- **Passage provided**:
Flashing Lights Danger: Polluting School Bus Ahead

Every day millions of parents put their children on big yellow school buses, trusting that they will be healthy and safe on their route to school. The fact is, however, that the 24 million kids who ride buses an average of an hour and a half every day are also being exposed to high levels of diesel exhaust that can affect their health. Of the 450,000 public school buses used in the U.S. today, the overwhelming majority, 390,000, are diesel.

Children are especially at risk from air pollution. A 2001 report by the Coalition for Clean Air (CCA) and Natural Resources Defense Council (NRDC), “No Breathing in the Aisles,” found that children’s exposure poses as much as 46 times the cancer risk considered significant by federal law. A child riding inside a diesel school bus could be exposed to four times more diesel exhaust than someone standing or riding beside it, according to the Union of Concerned Scientists. Diesel exhaust is associated with 125,000 cancer cases nationwide.

Tom Plenys, a CCA research and policy manager, says, “Due to a child’s developing body and lungs, narrower airways, faster metabolism and faster-than-adult breathing rate, children riding our buses are the most susceptible to the hazards of diesel exhaust.”

- **Tasks to perform**:
• 1. Please repeat the part of the passage on diesel school buses between "Every day millions" and "390,000, are diesel.", inclusive.
• 2. Decide whether each statement agrees with the passage on diesel school buses, answering yes or no and quoting the words that settle it: (a) Most public school buses used in the U.S. run on diesel. (b) A child inside a diesel school bus may be exposed to less exhaust than someone standing beside it. (c) The 2001 report "No Breathing in the Aisles" came from the Union of Concerned Scientists.
• 3. Pick up the passage on diesel school buses after its final sentence and carry it forward.
The lines here come from a different source than the passage on diesel school buses.

- **Extracted data**:
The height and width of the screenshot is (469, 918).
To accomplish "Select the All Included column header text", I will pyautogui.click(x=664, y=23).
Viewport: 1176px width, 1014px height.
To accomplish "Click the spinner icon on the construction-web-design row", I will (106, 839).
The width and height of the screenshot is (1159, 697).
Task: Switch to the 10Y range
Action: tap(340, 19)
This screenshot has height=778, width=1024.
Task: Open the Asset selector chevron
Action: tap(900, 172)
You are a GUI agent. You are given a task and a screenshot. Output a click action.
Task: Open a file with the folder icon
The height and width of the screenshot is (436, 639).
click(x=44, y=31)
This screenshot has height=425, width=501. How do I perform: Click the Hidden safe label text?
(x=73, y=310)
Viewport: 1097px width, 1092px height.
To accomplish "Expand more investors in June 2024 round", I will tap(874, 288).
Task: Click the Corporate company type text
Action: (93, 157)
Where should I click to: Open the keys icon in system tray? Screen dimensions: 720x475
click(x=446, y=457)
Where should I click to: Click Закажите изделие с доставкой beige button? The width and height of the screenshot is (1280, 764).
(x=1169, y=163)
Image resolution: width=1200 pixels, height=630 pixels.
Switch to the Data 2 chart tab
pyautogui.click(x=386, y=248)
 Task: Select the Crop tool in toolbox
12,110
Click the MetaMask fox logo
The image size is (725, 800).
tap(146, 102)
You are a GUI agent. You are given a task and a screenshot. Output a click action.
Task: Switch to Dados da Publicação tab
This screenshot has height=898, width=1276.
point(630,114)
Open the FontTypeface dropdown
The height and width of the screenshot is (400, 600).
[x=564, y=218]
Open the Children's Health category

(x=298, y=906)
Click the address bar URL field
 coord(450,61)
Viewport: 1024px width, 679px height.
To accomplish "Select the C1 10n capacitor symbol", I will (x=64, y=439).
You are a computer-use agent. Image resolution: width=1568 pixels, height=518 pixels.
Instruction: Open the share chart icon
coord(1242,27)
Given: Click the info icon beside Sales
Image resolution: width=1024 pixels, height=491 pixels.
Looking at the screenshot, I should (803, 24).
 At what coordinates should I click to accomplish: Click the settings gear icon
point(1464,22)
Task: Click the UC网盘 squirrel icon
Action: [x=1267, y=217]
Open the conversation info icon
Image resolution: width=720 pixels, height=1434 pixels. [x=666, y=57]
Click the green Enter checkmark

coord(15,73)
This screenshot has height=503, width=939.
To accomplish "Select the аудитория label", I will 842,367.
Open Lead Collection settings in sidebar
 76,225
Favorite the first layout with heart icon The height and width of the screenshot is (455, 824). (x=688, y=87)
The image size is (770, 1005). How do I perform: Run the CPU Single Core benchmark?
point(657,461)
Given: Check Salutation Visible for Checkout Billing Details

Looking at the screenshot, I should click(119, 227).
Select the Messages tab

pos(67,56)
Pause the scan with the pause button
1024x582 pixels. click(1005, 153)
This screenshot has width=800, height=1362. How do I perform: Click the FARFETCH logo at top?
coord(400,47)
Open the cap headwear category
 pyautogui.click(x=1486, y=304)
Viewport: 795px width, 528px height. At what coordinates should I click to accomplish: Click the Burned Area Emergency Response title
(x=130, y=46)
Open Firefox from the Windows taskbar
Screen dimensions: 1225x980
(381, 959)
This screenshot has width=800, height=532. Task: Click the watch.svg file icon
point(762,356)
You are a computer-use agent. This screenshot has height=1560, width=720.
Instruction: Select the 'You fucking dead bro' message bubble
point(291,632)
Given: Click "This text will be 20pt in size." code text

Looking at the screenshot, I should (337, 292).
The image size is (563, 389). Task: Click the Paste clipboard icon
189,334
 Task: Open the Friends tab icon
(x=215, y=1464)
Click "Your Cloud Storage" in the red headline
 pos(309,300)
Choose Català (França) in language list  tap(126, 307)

- **Answers for this exercise**:
• 1.
Every day millions of parents put their children on big yellow school buses, trusting that they will be healthy and safe on their route to school. The fact is, however, that the 24 million kids who ride buses an average of an hour and a half every day are also being exposed to high levels of diesel exhaust that can affect their health. Of the 450,000 public school buses used in the U.S. today, the overwhelming majority, 390,000, are diesel.

• 2.
(a) Yes: "the overwhelming majority, 390,000, are diesel."
(b) No: "could be exposed to four times more diesel exhaust than someone standing or riding beside it"
(c) No: "A 2001 report by the Coalition for Clean Air (CCA) and Natural Resources Defense Council (NRDC)"

• 3.
Diesel fumes have been linked to decreased lung growth and function; approximately 40 compounds found in diesel exhaust can potentially cause cancer. Asthma in children can be exacerbated and even caused because of respiratory damage due to diesel exhaust. Today, there are more than nine million children in the U.S. who suffer from asthma, and it causes children to miss more school than any other illness.

Buses manufactured before 1990 emit as much as six times more pollution as buses built after 2004 and about 60 times more pollution as buses that meet the new 2007 standards, according to the Environmental Protection Agency (EPA). Nearly two thirds of the diesel school buses in use today were produced between 1990 and 2002, while close to a third are from before 1990.

“As of 2004, California had the nation’s third-largest school bus fleet, yet maintains some of the oldest and dirtiest school buses on the road,” says Plenys. “In 2004, roughly 70 percent of the 25,000 school buses in California ran on diesel fuel and four percent predated the 1977 model year. Roughly three percent of the state’s buses run on cleaner alternative fuels.”

Both new and used diesel buses can be retrofitted with one of two devices to help reduce emissions. Diesel oxidation catalysts can reduce emissions by 20 to 40 percent, depending on the pollutant. Diesel particulate matter filters are more expensive than catalysts and must be used with low-sulfur diesel fuels to work properly, but they reduce emissions by 60 to 90 percent.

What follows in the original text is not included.